These poems are reticent, timid even, in the sense that they watch, unseen, often simply passive. “Edgar in winter” is particularly fine in the simplicity and precision of its observation. The landscape is both starkly beautiful and menacing, unsettling. Looking across the Solway shore, the trees are “veining the grey”, “the sky/ pulls back with/ the slow lap of Solway”, “the marsh cows/ threaten with their looks/ and you want to get past/ before they guess your fear/ and the urgent breath frosts/ with your heart”.

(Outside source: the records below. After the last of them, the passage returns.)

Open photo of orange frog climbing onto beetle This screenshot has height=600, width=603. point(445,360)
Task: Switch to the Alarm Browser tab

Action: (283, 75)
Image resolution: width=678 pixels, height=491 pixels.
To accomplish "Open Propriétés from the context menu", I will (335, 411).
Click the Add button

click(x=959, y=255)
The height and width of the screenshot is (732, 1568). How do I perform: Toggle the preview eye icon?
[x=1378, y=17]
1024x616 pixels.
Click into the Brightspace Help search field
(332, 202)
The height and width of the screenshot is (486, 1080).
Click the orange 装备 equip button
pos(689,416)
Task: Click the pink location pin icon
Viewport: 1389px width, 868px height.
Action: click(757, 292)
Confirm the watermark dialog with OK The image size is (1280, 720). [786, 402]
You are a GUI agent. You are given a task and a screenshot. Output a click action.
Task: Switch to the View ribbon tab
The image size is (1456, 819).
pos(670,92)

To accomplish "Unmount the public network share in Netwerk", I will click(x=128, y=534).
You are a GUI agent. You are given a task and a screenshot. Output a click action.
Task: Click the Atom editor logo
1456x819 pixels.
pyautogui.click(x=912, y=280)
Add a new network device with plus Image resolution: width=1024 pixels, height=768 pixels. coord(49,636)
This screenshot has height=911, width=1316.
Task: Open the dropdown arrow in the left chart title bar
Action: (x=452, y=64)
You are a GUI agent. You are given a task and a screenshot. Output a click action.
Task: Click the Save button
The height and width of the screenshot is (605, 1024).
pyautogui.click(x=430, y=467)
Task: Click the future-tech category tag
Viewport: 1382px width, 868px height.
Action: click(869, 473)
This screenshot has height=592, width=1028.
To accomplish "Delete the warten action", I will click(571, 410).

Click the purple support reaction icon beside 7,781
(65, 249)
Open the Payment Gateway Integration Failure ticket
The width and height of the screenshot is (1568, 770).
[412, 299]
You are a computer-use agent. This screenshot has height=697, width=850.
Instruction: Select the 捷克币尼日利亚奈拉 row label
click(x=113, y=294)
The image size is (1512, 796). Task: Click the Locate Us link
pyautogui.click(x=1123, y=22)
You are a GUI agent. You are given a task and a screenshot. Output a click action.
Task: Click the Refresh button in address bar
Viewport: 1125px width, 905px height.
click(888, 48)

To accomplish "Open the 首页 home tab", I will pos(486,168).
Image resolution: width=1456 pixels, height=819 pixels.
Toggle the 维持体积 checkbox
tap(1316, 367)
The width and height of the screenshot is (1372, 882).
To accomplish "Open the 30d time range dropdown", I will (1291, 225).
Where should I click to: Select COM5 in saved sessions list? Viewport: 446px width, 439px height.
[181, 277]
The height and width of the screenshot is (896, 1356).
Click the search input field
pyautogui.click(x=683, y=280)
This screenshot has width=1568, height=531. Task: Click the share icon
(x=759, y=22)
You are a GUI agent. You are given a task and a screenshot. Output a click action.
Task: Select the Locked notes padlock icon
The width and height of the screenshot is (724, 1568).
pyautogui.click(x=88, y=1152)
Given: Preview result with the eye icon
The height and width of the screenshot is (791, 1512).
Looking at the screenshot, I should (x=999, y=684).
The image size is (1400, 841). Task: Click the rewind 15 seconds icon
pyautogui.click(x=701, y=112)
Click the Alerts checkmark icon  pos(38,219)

He watches the birds. The wren, “fastidious diner of the air” “forays out in rapid whirr”. He feels the buzzard’s “whoosh” on his neck “saw it climb, / veer, hold steady”. Walking through Gelt Woods, “Red squirrels, keen to my breath, leap / leave me where wild garlic bruises the air”. He scents “the deer/ see its rump high in the sheen/ of birches in the clearing/ where the sun cracks open/ the wood’s kernel.” He sees the goldfinch “flit between the pines” and the “treecreeper needle/ up the pine” and he is left to wonder whether he should “look for more in this” as he delights in the woods “inhaling the gasp of the wood’s heave”.
“Rangi Changi” is the Nepalese name for rhododendron, but in the exultation of guide and guided it becomes their whole surroundings: “We agree, loving the sound, / not needing the meaning: ‘Beautiful many-coloured landscape’. “Light down the valley softens into pink”, “first snow feathers the air”. The landscape has a life of its own and he watches: “Slabs of granite come alive, / glisten silver/ in the darkening hours."
Elsewhere in Nepal, in Kathmandu, he “picks up the rhythms”, the kites “mewing above the cars’ cacophony”, the beggars, the taxis, the monkeys. He also meets a man selling drinks to earn the money to teach in the village school. He “wanted me/ to say if he made mistakes”, but it is the poet who is really the student and not the teacher: “When I think of Dhampus, / it’s of him gathering what he could, / putting away carefully for winter / just as he did his stack of dried kindling.”
Malcolm Carson’s poetry is precise, observant, finely crafted. The poetry is a gathering of life, put away carefully for winter, just like that stack of dried kindling in Nepal. And, like dried kindling, it is ready to burst into a vivid flame.